Abstract

The concept of everyday peace largely draws on research that, to date, has sought more to explain observed social practices than inform peace interventions. This paper presents a case study of an attempt to operationalise the concept into local non-governmental organisation (NGO) programming, seeking to strengthen the formation of everyday peace between Rohingya and Rakhine communities in Myanmar after recent ethnic cleansing. This is believed to be the first attempt to operationalise everyday peace into NGO practice. The programme incorporates everyday peace components into an existing bottom-up development programme based around Freirian conscientisation, seeking to raise critical awareness of eight social practices seen to constitute everyday peace practice: avoidance, watching/reading, ambiguity, shielding, civility, reciprocity, solidarity and compromise.

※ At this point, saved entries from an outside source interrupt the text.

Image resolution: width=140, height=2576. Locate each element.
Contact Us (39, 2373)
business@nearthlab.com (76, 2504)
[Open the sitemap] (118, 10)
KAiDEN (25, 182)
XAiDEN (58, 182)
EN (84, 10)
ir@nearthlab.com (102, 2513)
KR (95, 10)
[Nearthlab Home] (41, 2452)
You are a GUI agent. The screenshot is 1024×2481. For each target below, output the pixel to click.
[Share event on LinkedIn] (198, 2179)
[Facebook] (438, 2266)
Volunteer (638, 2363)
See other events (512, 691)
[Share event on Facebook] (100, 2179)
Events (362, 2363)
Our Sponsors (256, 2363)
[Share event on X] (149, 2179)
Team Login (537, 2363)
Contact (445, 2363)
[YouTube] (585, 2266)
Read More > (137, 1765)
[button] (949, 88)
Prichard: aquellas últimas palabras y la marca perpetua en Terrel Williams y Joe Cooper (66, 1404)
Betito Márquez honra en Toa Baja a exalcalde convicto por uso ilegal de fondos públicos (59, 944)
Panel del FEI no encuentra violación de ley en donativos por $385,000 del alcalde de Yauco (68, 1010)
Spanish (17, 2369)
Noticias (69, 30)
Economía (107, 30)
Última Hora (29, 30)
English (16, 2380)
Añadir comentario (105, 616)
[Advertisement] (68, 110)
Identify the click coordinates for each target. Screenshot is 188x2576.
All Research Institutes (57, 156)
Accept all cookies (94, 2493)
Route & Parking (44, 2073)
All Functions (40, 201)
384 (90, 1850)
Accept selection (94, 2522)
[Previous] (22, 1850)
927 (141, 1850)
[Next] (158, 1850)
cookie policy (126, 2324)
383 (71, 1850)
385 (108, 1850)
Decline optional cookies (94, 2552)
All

The paper presents and analyses new field data collected two years into implementation, comprising interviews with 15 local NGO staff/facilitators, and 12 focus groups (gender-segregated) with 84 participants from both Rohingya and Rakhine villages. The paper finds evidence of increased utilisation of these social practices and improved inter-village relations, even in the absence of macro-level peace efforts. While no panacea, and not as yet addressing the deep inequalities, injustices and vulnerabilities between Rohingya and Rakhine communities, this paper finds the approach has contributed to peace formation in this context.